Mindfulness is another advantage. In that I mean listening to your body, being more attentive to pain and injury. The old adage "no pain no gain" is not true anymore. Yes, we need to push our limits in order to be challenged beyond our boundaries. We need to fall flat on our faces in the pits in order to obtain the strength to pull ourselves up and be the top 1%. It's through challenge and discomfort not pain where we grow and learn. Our bodies need time to heal and recover and a balanced yoga practice brings these things into your life.
When I started practicing yoga, I thought I needed to look and act a certain way. I almost felt as though if I didn't I was missing out on things and although in many ways I felt great, I also didn't feel true to myself. I think is important for our growth to be open to new things. To experience an "out of our comfort zone" level of activity, but also not force it. It has to be natural. I often say "don't search for it, let it come to you"
Be open to it and it will find you. Ask yourself what "it" is. You need to figure that out. It's different for all of us because we are all uniquely awesome in our own way. Cutting through all the smoke the bullshit as it were. Making it accessible to those who don't want the dogmatic esoteric angle, why do a pose that honours a Hindu god if you don't believe in Hindu gods?
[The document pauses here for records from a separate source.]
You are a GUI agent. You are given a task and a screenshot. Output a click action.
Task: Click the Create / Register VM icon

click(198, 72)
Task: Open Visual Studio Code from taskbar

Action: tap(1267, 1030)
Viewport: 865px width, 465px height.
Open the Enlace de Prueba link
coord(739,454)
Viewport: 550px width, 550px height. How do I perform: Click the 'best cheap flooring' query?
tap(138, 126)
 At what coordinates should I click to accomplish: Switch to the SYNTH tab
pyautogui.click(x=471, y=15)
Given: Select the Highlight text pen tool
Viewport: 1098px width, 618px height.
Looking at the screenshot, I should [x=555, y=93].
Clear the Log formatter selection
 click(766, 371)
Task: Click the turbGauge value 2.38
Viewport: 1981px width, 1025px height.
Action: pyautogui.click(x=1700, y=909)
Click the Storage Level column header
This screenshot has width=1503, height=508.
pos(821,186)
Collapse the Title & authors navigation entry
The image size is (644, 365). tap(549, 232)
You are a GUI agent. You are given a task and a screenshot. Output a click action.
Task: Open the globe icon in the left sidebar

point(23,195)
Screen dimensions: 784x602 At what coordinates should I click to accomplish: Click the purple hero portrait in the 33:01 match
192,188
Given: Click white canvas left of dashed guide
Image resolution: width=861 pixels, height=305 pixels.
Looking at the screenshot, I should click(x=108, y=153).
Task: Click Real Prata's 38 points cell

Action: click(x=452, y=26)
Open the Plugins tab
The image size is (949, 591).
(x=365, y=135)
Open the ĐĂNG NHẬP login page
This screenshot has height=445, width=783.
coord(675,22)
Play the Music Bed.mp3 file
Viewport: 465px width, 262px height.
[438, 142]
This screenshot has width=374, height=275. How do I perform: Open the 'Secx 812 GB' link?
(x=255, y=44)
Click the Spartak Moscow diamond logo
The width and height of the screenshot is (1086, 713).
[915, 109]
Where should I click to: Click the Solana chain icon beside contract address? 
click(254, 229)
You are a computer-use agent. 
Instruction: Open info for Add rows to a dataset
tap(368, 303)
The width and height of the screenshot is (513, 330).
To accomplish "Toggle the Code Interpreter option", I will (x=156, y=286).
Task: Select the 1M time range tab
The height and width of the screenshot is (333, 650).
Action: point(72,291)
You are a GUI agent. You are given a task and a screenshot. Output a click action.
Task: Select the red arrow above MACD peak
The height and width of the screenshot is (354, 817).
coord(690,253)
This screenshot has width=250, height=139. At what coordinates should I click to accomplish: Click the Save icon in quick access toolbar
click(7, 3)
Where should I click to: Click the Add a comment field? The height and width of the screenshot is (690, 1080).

It's not a religion so why try and make it that. Be who you are!!!! If that's what you love then love it with all your heart. If you like drinking fresh raw juice or kombucha or maybe it's red wine and gin? Does it really matter in the end?
What makes you a better person? How can you become kinder and more compassionate? What makes your heart smile? What are you passionate about? That's what's important. I don't speak with an Indian Asian accent, I don't wear hemp clothing, no Mala beads, no crystal pendants no pictures of Ganesh in my living room. I find a balance between my corporate career as a business development manager for a heavy-duty drivetrain component distributor and rebuilder. I coach football and share yoga with football teams and all girls national level fastball teams, hockey schools and pro sports teams. I eat steak and drink alcohol. I love fresh greens and meditative prayer. There's F bombs in my class, inspiration in my words, experience in my teachings, sunshine in my smiles, warmth in my hugs, love in my heart. For all of that I feel pretty F’ing AWESOME
IN THE END ONLY 3 things matter:
How much you love
How gently you lived
And how gracefully you let go of things not meant for you.